In order to cultivate steady-state, gospel-centered missional community, just about everything in a church has to be reconfigured. Traditional paradigms and practices wont work; they are bent around a different ecclesiology. So, in order to think things through, I recently sat down with my friend Mark Moore at Total Church conference in San Diego and fired away with a list of questions. Here are a few of the insights (framed by the Q&A, not verbatim):

The Crowded House advocates a non-membership, community-centered, consensus decision making governance. You still have membership. Why and how do you develop members?

Man, we’ve got to take what Crowded House (CH) is doing and contextualize it. In America, well at least down South, especially in the Bible-belt, there is still a paradigm for church membership. It’s jacked up and needs to be tweaked, but people still come to church expecting some kind of membership, no matter how bad it is. So, we can work with that. What we (Providence Community) do is hold a six week class that goes through Gospel, Community, and end with a session on Church Planting. Then, what we tell them at the end of the class that your participation in this class doesn’t make you a member. What makes you a member is being in a missional communty.

How do you reinforce that the church is not a Sunday morning service?

One of the things we do is spotlight a missional community every week. For about five minutes someone comes up and shares something, typically about mission, from their missional community. That way, everyone coming to the service gets to hear what they are missing, to hear from the church about the church. [I asked, “Do you script this or go over it with them beforehand?”] No, and, man, sometimes people say something that doesn’t really make sense, but that is just an opportunity for us to be a real community, and if it’s really bad I can transition making some editorial comments.

How do you view yourself, as a pastor/elder, in steady state community?

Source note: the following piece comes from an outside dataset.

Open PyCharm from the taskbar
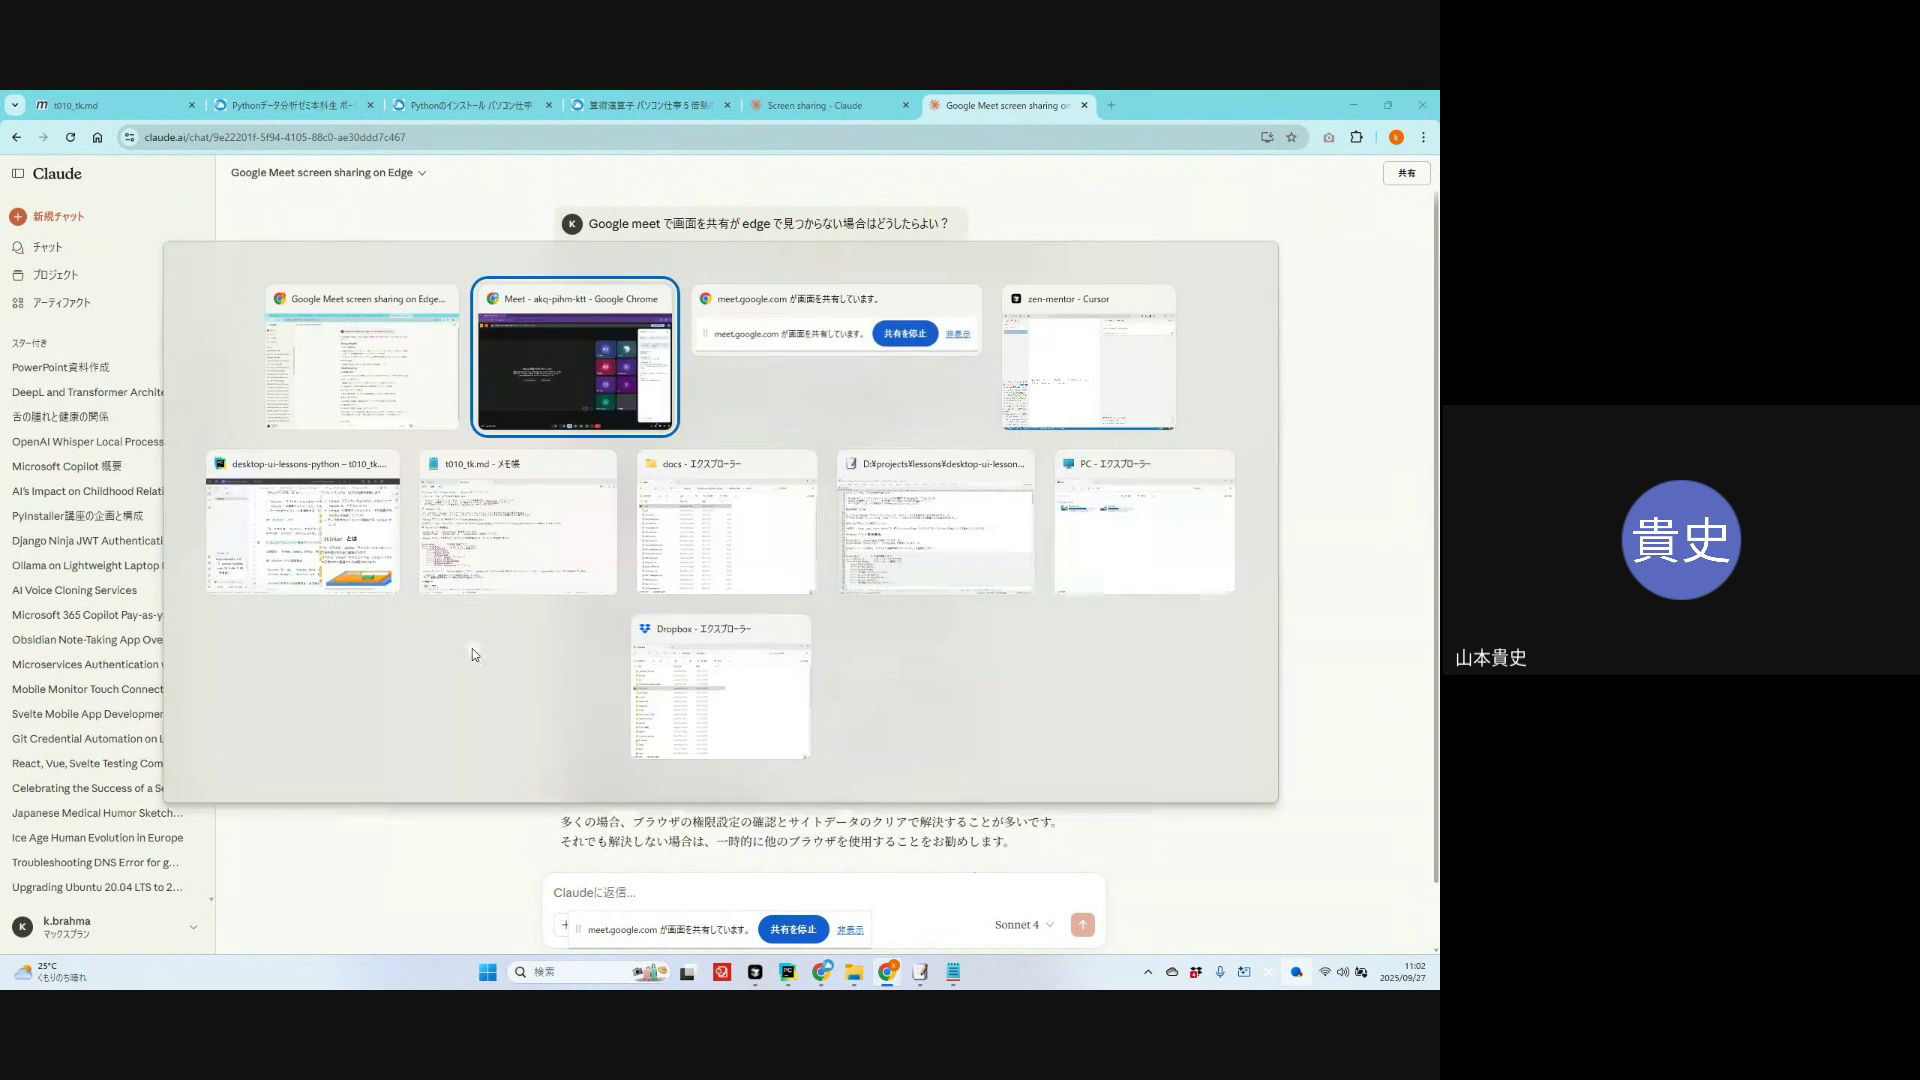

My role is a shepherd, my identity is a sheep. So I try to relate to them as a fellow sheep not just as some inaccessible professional pastor. I also make sure that when I meet a dude or someone on Sunday morning that I get them connected to their missional community leader that morning, if possible. They need to know that the pastor of their missional community is the best person for them to relate to.

Austin City Life has incorporated all of this at various levels of participation and church life. Mark’s comments spurred me to spotlight our City Groups every week and not just on occassion. Our leadership has soaked up the steady state community idea, and we are working on implementing it. What a privilege!